I try to analyse my memory and cognition while learning coding and generally interacting with a computer to develop more meta cognition. I found many times that I remember the words and some associations regarding some procedure, but I do not really remember how to execute it. I will give an example from statistics. I was doing an Anova and the rule states that if the Mauchly's test is significant you should use Greenhouse Geiser adjustment, however if epsilon is greater than 0.75 you use a different adjustment. I have executed this rule a bunch of times, however when I run into it again the only thing I remember is Greenhouse Geisser and 0.75, I always have to check the relationship between them and what to do next.

My semantic memory keeps the information about the association of the two words. What is the term used for the memory of procedures to execute? I know about procedural memory, though that is defined as implicit so it does not encompassing this concrete example.

This happens in many other situations as well with more difficult procedures or concepts, I remember the words and the associations to it, but for the actual procedure or concept I always have to look up again.


1 Answer 1


You are right, procedural memory is defined as implicit. Semantic memory on the other hand is part of explicit memory. It includes declarative knowlegde (knowledge of facts or ideas) that can be made conscious. As far as I know there is no particular relationship between the two but they will definitely interact during cognitive processes. For example, experts often possess declarative knowledge thas has been proceduralized, which means that the declarative knowlege is incorporated in automatic procedures without making strong demands on working memory.

It is believed that concepts ("a concept is a mental representation used to group similar events, ideas, objects, or people into a category", see Woolfolk, Educational Psychology) are part of semantic memory and thus explicit memory.
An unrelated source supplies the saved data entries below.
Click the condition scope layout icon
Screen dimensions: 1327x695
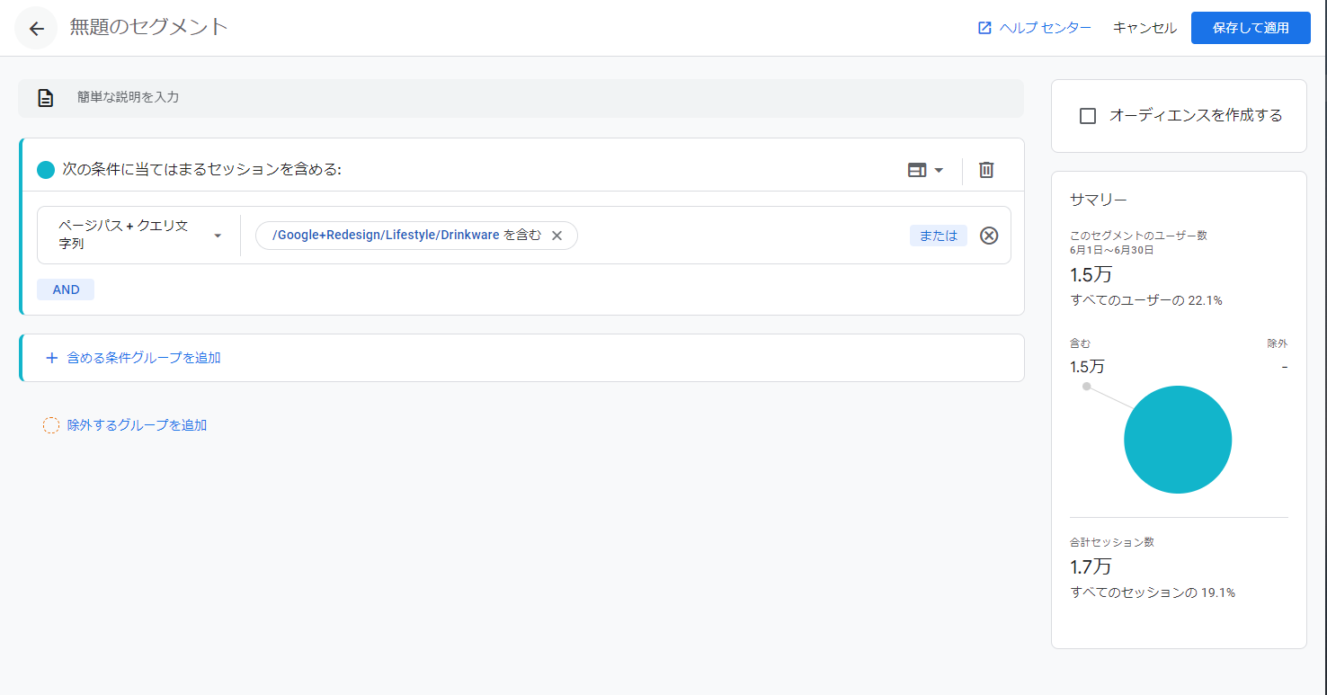916,170
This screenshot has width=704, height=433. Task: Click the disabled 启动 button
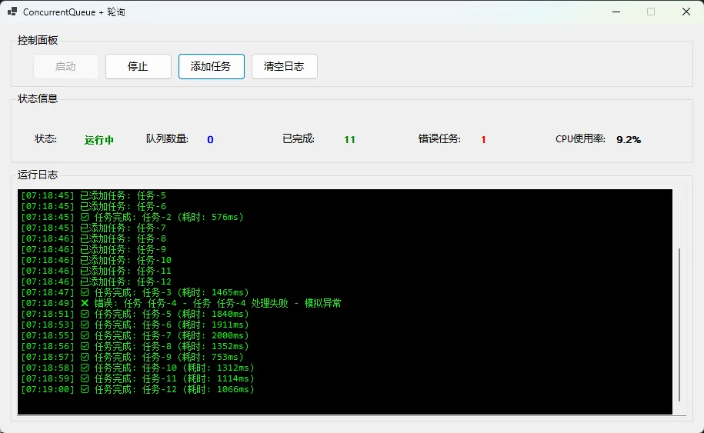pyautogui.click(x=65, y=67)
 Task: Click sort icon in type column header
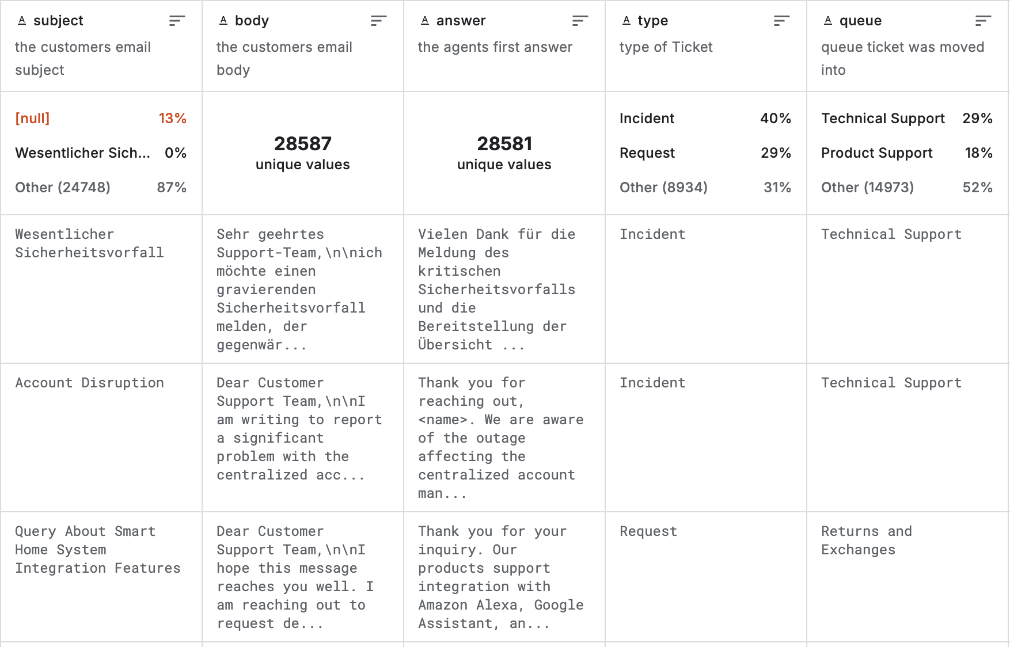coord(781,21)
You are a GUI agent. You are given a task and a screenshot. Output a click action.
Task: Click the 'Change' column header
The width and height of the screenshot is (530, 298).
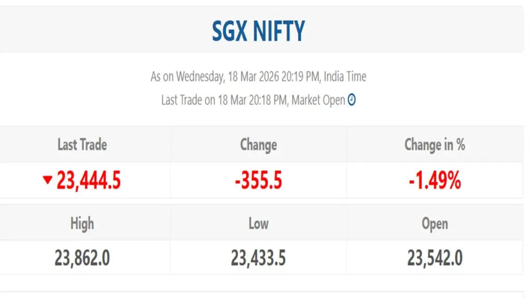[258, 145]
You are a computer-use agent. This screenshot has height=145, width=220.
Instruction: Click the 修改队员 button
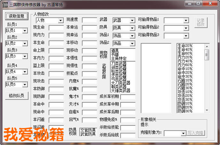tap(16, 95)
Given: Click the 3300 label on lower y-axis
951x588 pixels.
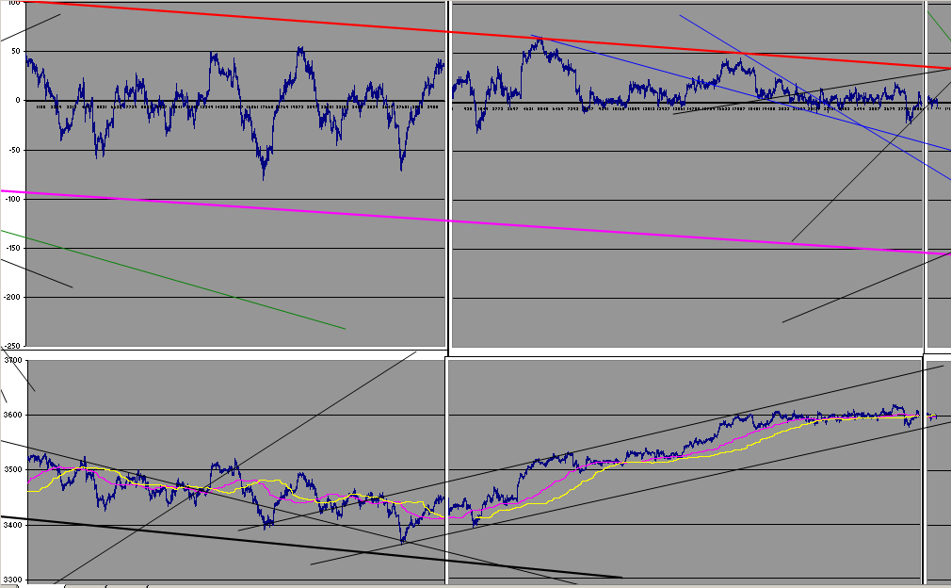Looking at the screenshot, I should tap(13, 580).
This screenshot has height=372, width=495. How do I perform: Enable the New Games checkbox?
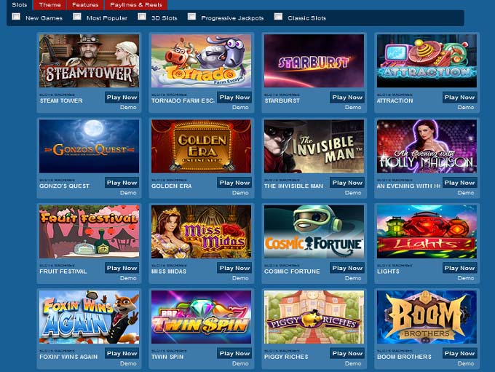tap(16, 17)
The term for "memory of procedures to execute" comes closes to two things that are part actually procedural memory:

  • Scripts: actions sequences or plans of action stored in memory. For example, we have scripts for ordering food at a certain type of restaurant.
  • Productions (or condition-action rules): if A happens than B happens. If good behavior occurs than reinforce that behavior if you want it to occur again. Or if you want to ski faster than you automatically lean back.

In order for the procedure to become more easy to execute or even automatic for you as an individual, you need to proceduralize your declarative knowledge. So explicit knowledge has to become implicit. These skills are often referred to automated basic skills. For this to happen you will need to practice the skill a lot in a realistic context. However, not all skills can be come expert. Some skills such as driving can be automatic but you will still need to monitor the traffic consciously while driving, in other words you cannot do this automatically. Such a conscious procedure is called domain-specific strategy. After reading your example, I think the skill your are referring to can become automatic, however you need to practice each individual procedure (how and when to do a certain statistical test) for it to become automated.

I know this might not entirely answer your question but I think the information is usefull nevertheless.

Reference used: Educational Psychology by A. Woolfolk, Chapter 8.